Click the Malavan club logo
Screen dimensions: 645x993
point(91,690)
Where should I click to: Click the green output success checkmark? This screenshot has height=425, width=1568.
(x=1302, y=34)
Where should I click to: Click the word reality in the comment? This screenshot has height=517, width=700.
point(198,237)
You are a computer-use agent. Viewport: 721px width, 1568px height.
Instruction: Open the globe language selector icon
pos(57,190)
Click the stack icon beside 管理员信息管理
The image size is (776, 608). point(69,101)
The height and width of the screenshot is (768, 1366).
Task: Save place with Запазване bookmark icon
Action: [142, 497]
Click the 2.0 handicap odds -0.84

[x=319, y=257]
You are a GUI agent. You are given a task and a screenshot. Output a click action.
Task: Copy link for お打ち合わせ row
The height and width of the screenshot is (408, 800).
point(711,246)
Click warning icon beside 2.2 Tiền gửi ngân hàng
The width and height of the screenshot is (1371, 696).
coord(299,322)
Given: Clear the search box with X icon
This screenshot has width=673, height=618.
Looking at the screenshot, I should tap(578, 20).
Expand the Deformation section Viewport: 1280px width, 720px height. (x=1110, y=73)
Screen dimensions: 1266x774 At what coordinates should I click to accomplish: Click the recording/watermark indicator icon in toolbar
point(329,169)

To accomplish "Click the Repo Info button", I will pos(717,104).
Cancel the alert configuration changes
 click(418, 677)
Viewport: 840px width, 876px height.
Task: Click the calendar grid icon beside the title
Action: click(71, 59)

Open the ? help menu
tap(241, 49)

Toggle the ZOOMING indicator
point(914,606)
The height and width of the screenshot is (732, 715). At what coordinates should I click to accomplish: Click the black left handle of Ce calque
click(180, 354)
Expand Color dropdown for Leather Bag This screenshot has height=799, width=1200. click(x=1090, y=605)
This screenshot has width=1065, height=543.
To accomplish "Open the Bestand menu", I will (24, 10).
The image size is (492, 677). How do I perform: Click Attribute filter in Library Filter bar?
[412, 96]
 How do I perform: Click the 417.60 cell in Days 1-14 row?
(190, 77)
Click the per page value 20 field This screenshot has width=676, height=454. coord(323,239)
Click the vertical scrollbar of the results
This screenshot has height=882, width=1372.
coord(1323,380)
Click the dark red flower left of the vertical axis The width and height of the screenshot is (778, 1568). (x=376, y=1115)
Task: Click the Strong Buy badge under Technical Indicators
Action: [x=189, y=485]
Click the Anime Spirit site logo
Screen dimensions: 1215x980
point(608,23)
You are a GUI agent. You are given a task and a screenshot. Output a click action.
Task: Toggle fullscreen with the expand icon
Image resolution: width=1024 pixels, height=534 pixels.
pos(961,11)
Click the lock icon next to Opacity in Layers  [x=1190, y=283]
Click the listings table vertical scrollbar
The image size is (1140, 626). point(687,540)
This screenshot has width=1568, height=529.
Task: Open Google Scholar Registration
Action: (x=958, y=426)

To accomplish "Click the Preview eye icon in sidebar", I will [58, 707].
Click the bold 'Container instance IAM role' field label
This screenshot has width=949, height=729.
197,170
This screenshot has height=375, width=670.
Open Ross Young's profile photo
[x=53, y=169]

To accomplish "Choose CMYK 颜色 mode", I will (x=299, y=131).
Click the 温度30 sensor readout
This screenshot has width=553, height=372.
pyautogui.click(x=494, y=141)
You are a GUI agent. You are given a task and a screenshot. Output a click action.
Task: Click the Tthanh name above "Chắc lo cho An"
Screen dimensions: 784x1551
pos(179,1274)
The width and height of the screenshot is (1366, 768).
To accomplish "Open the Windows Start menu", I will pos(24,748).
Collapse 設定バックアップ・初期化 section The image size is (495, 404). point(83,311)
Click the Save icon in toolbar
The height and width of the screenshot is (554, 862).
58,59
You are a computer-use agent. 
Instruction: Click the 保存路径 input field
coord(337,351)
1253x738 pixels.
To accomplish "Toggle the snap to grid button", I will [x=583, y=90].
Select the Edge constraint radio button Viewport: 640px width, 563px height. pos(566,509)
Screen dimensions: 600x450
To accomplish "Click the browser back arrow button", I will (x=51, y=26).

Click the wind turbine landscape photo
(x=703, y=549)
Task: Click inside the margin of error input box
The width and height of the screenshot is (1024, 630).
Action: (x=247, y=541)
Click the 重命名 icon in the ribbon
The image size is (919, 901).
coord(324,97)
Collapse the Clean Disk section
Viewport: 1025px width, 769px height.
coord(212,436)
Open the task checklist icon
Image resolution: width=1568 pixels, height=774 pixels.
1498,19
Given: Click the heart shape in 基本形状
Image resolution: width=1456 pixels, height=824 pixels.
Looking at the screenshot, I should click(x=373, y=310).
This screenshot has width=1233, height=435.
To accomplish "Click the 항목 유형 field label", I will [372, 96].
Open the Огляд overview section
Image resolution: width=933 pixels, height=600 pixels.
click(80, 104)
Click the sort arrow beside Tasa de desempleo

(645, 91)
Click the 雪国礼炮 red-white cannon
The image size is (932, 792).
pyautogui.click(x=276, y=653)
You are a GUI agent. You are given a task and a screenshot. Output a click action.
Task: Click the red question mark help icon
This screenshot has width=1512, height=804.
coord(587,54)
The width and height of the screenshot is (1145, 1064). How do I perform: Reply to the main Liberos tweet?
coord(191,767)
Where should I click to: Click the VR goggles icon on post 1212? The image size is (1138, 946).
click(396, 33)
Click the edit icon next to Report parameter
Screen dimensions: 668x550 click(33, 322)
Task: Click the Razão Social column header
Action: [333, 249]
┄┄┄┄┄┄┄┄┄┄┄┄┄┄┄┄┄┄┄┄
### Directions for this task
What is needed is an exact transcription of every entry.

### Task response
Click the Malavan club logo
Screen dimensions: 645x993
point(91,690)
Where should I click to: Click the green output success checkmark? This screenshot has height=425, width=1568.
(x=1302, y=34)
Where should I click to: Click the word reality in the comment? This screenshot has height=517, width=700.
point(198,237)
You are a computer-use agent. Viewport: 721px width, 1568px height.
Instruction: Open the globe language selector icon
pos(57,190)
Click the stack icon beside 管理员信息管理
The image size is (776, 608). point(69,101)
The height and width of the screenshot is (768, 1366).
Task: Save place with Запазване bookmark icon
Action: [142, 497]
Click the 2.0 handicap odds -0.84

[x=319, y=257]
You are a GUI agent. You are given a task and a screenshot. Output a click action.
Task: Copy link for お打ち合わせ row
The height and width of the screenshot is (408, 800).
point(711,246)
Click warning icon beside 2.2 Tiền gửi ngân hàng
The width and height of the screenshot is (1371, 696).
coord(299,322)
Given: Clear the search box with X icon
This screenshot has width=673, height=618.
Looking at the screenshot, I should tap(578, 20).
Expand the Deformation section Viewport: 1280px width, 720px height. (x=1110, y=73)
Screen dimensions: 1266x774 At what coordinates should I click to accomplish: Click the recording/watermark indicator icon in toolbar
point(329,169)

To accomplish "Click the Repo Info button", I will pos(717,104).
Cancel the alert configuration changes
 click(418, 677)
Viewport: 840px width, 876px height.
Task: Click the calendar grid icon beside the title
Action: click(71, 59)

Open the ? help menu
tap(241, 49)

Toggle the ZOOMING indicator
point(914,606)
The height and width of the screenshot is (732, 715). At what coordinates should I click to accomplish: Click the black left handle of Ce calque
click(180, 354)
Expand Color dropdown for Leather Bag This screenshot has height=799, width=1200. click(x=1090, y=605)
This screenshot has width=1065, height=543.
To accomplish "Open the Bestand menu", I will (24, 10).
The image size is (492, 677). How do I perform: Click Attribute filter in Library Filter bar?
[412, 96]
 How do I perform: Click the 417.60 cell in Days 1-14 row?
(190, 77)
Click the per page value 20 field This screenshot has width=676, height=454. coord(323,239)
Click the vertical scrollbar of the results
This screenshot has height=882, width=1372.
coord(1323,380)
Click the dark red flower left of the vertical axis The width and height of the screenshot is (778, 1568). (x=376, y=1115)
Task: Click the Strong Buy badge under Technical Indicators
Action: [x=189, y=485]
Click the Anime Spirit site logo
Screen dimensions: 1215x980
point(608,23)
You are a GUI agent. You are given a task and a screenshot. Output a click action.
Task: Toggle fullscreen with the expand icon
Image resolution: width=1024 pixels, height=534 pixels.
pos(961,11)
Click the lock icon next to Opacity in Layers  [x=1190, y=283]
Click the listings table vertical scrollbar
The image size is (1140, 626). point(687,540)
This screenshot has width=1568, height=529.
Task: Open Google Scholar Registration
Action: (x=958, y=426)

To accomplish "Click the Preview eye icon in sidebar", I will [58, 707].
Click the bold 'Container instance IAM role' field label
This screenshot has width=949, height=729.
197,170
This screenshot has height=375, width=670.
Open Ross Young's profile photo
[x=53, y=169]

To accomplish "Choose CMYK 颜色 mode", I will (x=299, y=131).
Click the 温度30 sensor readout
This screenshot has width=553, height=372.
pyautogui.click(x=494, y=141)
You are a GUI agent. You are given a task and a screenshot. Output a click action.
Task: Click the Tthanh name above "Chắc lo cho An"
Screen dimensions: 784x1551
pos(179,1274)
The width and height of the screenshot is (1366, 768).
To accomplish "Open the Windows Start menu", I will pos(24,748).
Collapse 設定バックアップ・初期化 section The image size is (495, 404). point(83,311)
Click the Save icon in toolbar
The height and width of the screenshot is (554, 862).
58,59
You are a computer-use agent. 
Instruction: Click the 保存路径 input field
coord(337,351)
1253x738 pixels.
To accomplish "Toggle the snap to grid button", I will [x=583, y=90].
Select the Edge constraint radio button Viewport: 640px width, 563px height. pos(566,509)
Screen dimensions: 600x450
To accomplish "Click the browser back arrow button", I will (x=51, y=26).

Click the wind turbine landscape photo
(x=703, y=549)
Task: Click inside the margin of error input box
The width and height of the screenshot is (1024, 630).
Action: (x=247, y=541)
Click the 重命名 icon in the ribbon
The image size is (919, 901).
coord(324,97)
Collapse the Clean Disk section
Viewport: 1025px width, 769px height.
coord(212,436)
Open the task checklist icon
Image resolution: width=1568 pixels, height=774 pixels.
1498,19
Given: Click the heart shape in 基本形状
Image resolution: width=1456 pixels, height=824 pixels.
Looking at the screenshot, I should click(x=373, y=310).
This screenshot has width=1233, height=435.
To accomplish "Click the 항목 유형 field label", I will [372, 96].
Open the Огляд overview section
Image resolution: width=933 pixels, height=600 pixels.
click(80, 104)
Click the sort arrow beside Tasa de desempleo

(645, 91)
Click the 雪国礼炮 red-white cannon
The image size is (932, 792).
pyautogui.click(x=276, y=653)
You are a GUI agent. You are given a task and a screenshot. Output a click action.
Task: Click the red question mark help icon
This screenshot has width=1512, height=804.
coord(587,54)
The width and height of the screenshot is (1145, 1064). How do I perform: Reply to the main Liberos tweet?
coord(191,767)
Where should I click to: Click the VR goggles icon on post 1212? The image size is (1138, 946).
click(396, 33)
Click the edit icon next to Report parameter
Screen dimensions: 668x550 click(33, 322)
Task: Click the Razão Social column header
Action: [333, 249]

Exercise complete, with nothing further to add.